-- Set exercise --
Reproduce, character for character, the entries from the line with "pixels, height=462 pixels." to the line with "coordinates (1330, 47).", both of those lines included.

START

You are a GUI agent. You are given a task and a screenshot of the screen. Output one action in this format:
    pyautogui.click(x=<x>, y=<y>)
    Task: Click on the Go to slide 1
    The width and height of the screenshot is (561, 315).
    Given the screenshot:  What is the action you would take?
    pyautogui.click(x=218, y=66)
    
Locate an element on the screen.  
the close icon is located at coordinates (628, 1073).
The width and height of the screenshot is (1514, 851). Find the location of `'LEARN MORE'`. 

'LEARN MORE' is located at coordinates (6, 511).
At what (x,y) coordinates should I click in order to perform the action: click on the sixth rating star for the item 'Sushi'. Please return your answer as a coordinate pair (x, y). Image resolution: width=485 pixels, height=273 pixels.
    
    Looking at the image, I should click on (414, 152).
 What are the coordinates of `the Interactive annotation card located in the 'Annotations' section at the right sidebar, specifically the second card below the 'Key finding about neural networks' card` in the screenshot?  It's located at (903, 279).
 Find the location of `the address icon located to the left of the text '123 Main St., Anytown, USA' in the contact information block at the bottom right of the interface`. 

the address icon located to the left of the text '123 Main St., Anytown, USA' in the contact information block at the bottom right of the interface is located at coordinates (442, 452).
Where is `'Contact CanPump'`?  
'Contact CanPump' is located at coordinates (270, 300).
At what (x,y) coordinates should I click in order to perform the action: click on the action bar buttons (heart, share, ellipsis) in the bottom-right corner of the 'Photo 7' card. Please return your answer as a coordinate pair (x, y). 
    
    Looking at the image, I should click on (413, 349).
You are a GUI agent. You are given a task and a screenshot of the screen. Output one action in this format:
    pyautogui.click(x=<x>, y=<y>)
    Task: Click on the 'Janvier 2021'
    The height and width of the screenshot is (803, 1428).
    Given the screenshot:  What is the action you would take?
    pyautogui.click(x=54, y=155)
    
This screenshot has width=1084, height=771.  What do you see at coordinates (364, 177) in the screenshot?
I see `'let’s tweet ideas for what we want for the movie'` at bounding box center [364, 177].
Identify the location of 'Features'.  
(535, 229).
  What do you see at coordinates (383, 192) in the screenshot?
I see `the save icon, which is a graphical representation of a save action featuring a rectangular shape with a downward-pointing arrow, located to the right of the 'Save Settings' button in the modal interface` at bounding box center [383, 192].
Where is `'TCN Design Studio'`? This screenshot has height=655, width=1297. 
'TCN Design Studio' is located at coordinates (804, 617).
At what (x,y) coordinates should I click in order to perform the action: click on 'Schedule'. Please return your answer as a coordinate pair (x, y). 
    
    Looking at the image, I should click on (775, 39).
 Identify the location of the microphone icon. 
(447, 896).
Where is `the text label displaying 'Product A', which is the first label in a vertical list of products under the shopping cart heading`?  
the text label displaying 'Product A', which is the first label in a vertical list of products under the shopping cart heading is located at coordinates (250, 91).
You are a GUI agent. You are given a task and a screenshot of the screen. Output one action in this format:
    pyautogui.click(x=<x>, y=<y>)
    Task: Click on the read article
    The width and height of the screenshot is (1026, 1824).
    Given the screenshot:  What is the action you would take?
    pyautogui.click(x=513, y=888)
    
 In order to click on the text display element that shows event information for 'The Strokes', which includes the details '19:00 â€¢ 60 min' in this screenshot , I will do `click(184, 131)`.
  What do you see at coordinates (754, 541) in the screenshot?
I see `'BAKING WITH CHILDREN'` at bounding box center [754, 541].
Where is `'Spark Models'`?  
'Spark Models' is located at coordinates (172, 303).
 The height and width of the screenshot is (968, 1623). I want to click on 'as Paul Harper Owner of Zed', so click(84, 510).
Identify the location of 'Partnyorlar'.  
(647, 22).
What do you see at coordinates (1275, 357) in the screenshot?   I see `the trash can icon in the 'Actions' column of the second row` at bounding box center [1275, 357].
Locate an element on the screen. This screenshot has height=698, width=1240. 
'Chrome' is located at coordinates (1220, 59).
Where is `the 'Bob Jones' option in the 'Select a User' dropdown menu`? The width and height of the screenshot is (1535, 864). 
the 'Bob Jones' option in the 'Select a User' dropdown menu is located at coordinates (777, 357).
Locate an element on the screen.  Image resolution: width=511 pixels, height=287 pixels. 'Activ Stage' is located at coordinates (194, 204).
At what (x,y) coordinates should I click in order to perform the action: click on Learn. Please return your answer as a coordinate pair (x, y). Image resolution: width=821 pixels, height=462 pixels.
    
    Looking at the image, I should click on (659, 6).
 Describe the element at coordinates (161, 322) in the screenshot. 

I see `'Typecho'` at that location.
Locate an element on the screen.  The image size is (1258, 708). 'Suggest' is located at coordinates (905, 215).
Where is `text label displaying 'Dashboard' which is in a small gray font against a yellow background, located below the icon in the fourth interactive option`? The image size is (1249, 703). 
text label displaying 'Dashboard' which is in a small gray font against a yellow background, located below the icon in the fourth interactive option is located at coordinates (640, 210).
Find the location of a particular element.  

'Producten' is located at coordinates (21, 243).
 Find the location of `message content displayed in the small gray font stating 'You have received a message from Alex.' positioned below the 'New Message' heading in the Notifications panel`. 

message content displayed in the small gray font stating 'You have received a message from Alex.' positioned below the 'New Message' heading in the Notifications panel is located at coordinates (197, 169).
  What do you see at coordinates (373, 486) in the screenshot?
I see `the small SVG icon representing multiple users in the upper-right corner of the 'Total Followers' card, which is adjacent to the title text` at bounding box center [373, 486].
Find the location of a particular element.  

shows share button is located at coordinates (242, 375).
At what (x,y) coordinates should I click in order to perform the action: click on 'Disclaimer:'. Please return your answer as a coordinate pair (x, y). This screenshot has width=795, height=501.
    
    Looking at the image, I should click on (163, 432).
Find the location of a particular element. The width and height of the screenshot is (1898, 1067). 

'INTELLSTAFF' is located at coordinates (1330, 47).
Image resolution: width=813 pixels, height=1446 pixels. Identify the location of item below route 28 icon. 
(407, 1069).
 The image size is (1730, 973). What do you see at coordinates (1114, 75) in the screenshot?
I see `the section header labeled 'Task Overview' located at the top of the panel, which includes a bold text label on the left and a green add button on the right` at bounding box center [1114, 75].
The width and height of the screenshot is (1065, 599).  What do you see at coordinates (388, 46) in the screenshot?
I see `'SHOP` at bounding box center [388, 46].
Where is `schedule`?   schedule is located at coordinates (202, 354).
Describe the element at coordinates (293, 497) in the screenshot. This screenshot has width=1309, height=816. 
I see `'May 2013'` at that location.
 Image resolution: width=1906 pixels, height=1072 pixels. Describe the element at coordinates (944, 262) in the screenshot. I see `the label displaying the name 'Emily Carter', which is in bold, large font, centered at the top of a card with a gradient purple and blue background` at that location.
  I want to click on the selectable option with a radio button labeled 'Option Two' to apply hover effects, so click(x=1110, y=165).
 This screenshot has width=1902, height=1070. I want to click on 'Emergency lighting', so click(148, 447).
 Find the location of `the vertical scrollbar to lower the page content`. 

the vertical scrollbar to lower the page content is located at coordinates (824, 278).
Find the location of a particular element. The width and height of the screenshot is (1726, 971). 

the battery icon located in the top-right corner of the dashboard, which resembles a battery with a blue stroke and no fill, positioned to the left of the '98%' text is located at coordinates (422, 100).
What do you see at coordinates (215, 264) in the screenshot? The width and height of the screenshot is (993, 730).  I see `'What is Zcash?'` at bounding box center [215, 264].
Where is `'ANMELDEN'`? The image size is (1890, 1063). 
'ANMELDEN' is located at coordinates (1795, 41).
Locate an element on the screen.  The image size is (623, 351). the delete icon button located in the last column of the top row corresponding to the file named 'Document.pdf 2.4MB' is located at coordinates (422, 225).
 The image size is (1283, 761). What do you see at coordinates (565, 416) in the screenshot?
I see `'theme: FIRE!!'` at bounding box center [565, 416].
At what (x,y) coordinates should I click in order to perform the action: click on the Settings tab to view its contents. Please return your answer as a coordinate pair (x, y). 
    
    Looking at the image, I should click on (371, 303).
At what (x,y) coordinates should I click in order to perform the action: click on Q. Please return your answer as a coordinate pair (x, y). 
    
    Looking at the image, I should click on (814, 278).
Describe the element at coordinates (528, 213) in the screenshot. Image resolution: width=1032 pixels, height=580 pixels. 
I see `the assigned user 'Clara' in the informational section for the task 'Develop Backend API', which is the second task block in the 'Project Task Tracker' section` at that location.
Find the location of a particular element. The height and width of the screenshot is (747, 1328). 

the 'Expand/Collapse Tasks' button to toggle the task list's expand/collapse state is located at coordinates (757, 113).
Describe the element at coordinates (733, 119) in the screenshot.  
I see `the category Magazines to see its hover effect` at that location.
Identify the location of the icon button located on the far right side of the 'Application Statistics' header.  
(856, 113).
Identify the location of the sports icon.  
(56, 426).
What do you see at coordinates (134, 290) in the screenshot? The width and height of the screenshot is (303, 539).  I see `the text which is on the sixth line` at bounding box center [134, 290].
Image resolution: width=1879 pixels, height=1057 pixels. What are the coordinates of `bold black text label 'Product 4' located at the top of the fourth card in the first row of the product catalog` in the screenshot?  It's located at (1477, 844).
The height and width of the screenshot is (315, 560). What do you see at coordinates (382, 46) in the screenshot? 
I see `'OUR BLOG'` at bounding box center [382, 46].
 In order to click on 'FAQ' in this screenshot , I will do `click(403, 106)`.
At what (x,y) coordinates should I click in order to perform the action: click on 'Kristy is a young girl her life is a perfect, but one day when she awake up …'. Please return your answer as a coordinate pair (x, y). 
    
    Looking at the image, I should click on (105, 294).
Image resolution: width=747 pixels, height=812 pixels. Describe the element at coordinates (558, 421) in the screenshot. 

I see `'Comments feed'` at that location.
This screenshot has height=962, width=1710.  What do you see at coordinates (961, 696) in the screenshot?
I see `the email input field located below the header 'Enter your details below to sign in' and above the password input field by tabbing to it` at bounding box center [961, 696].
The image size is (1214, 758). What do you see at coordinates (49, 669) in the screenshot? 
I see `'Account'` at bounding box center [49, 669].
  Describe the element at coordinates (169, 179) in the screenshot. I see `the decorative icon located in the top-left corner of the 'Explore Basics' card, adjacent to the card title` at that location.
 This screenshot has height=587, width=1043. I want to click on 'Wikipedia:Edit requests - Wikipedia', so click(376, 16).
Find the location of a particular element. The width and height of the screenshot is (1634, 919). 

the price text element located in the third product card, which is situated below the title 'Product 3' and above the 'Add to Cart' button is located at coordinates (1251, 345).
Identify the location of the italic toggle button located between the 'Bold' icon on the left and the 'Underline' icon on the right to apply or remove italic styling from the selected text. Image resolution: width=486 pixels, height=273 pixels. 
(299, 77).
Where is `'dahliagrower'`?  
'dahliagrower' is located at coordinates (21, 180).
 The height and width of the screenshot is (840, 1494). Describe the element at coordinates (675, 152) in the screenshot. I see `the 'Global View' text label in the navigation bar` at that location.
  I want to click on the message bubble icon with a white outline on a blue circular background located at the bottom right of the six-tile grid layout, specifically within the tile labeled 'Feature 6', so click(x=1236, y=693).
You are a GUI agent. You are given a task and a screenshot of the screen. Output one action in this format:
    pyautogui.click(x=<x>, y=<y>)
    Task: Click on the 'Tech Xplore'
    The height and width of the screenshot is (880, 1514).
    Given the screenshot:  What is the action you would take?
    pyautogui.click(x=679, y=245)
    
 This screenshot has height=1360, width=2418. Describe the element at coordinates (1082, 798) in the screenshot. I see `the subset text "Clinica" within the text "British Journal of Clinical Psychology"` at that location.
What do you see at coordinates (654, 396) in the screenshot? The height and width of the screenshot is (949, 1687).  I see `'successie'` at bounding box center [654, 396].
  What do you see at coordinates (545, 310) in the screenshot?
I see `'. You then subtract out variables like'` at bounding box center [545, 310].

END

-- Written solution --
At what (x,y) coordinates should I click in order to perform the action: click on Learn. Please return your answer as a coordinate pair (x, y). Image resolution: width=821 pixels, height=462 pixels.
    
    Looking at the image, I should click on (659, 6).
 Describe the element at coordinates (161, 322) in the screenshot. 

I see `'Typecho'` at that location.
Locate an element on the screen.  The image size is (1258, 708). 'Suggest' is located at coordinates (905, 215).
Where is `text label displaying 'Dashboard' which is in a small gray font against a yellow background, located below the icon in the fourth interactive option`? The image size is (1249, 703). 
text label displaying 'Dashboard' which is in a small gray font against a yellow background, located below the icon in the fourth interactive option is located at coordinates (640, 210).
Find the location of a particular element.  

'Producten' is located at coordinates (21, 243).
 Find the location of `message content displayed in the small gray font stating 'You have received a message from Alex.' positioned below the 'New Message' heading in the Notifications panel`. 

message content displayed in the small gray font stating 'You have received a message from Alex.' positioned below the 'New Message' heading in the Notifications panel is located at coordinates (197, 169).
  What do you see at coordinates (373, 486) in the screenshot?
I see `the small SVG icon representing multiple users in the upper-right corner of the 'Total Followers' card, which is adjacent to the title text` at bounding box center [373, 486].
Find the location of a particular element.  

shows share button is located at coordinates (242, 375).
At what (x,y) coordinates should I click in order to perform the action: click on 'Disclaimer:'. Please return your answer as a coordinate pair (x, y). This screenshot has width=795, height=501.
    
    Looking at the image, I should click on (163, 432).
Find the location of a particular element. The width and height of the screenshot is (1898, 1067). 

'INTELLSTAFF' is located at coordinates (1330, 47).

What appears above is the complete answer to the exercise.